Journal of the American Heart Association 2017 07 216(7) pii e005213
Congenital heart disease (CHD) survival estimates are important to understand prognosis and evaluate health and social care needs. Few studies have reported CHD survival estimates according to maternal and fetal characteristics. This study aimed to identify predictors of CHD survival and report conditional survival estimates.
METHODS AND RESULTS
Cases of CHD (n=5070) born during 1985-2003 and notified to the Northern Congenital Abnormality Survey (NorCAS) were matched to national mortality information in 2008. Royston-Parmar regression was performed to identify predictors of survival. Five-year survival estimates conditional on gestational age at delivery, birth weight, and year of birth were produced for isolated CHD (ie, CHD without extracardiac anomalies). Year of birth, gestational age, birth weight, and extracardiac anomalies were independently associated with mortality (all P≤0.001).

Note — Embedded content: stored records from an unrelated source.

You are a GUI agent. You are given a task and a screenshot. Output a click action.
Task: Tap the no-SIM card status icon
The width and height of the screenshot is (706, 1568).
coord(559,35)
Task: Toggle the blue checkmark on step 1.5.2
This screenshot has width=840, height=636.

Five-year survival for children born at term (37-41 weeks) in 2003 with average birth weight (within 1 SD of the mean) was 96.3% (95% CI, 95.6-97.0). Survival was most optimistic for high-birth-weight children (>1 SD from the mean) born post-term (≥42 weeks; 97.9%; 95% CI, 96.8-99.1%) and least optimistic for very preterm (<32 weeks) low-birth-weight (<1 SD from mean) children (78.8%; 95% CI, 72.8-99.1). CONCLUSIONS
Five-year CHD survival is highly influenced by gestational age and birth weight. For prenatal counseling, conditional survival estimates provide best- and worst-case scenarios, depending on final gestational age and birth weight. For postnatal diagnoses, they can provide parents with more-accurate predictions based on their baby’s birth weight and gestational age.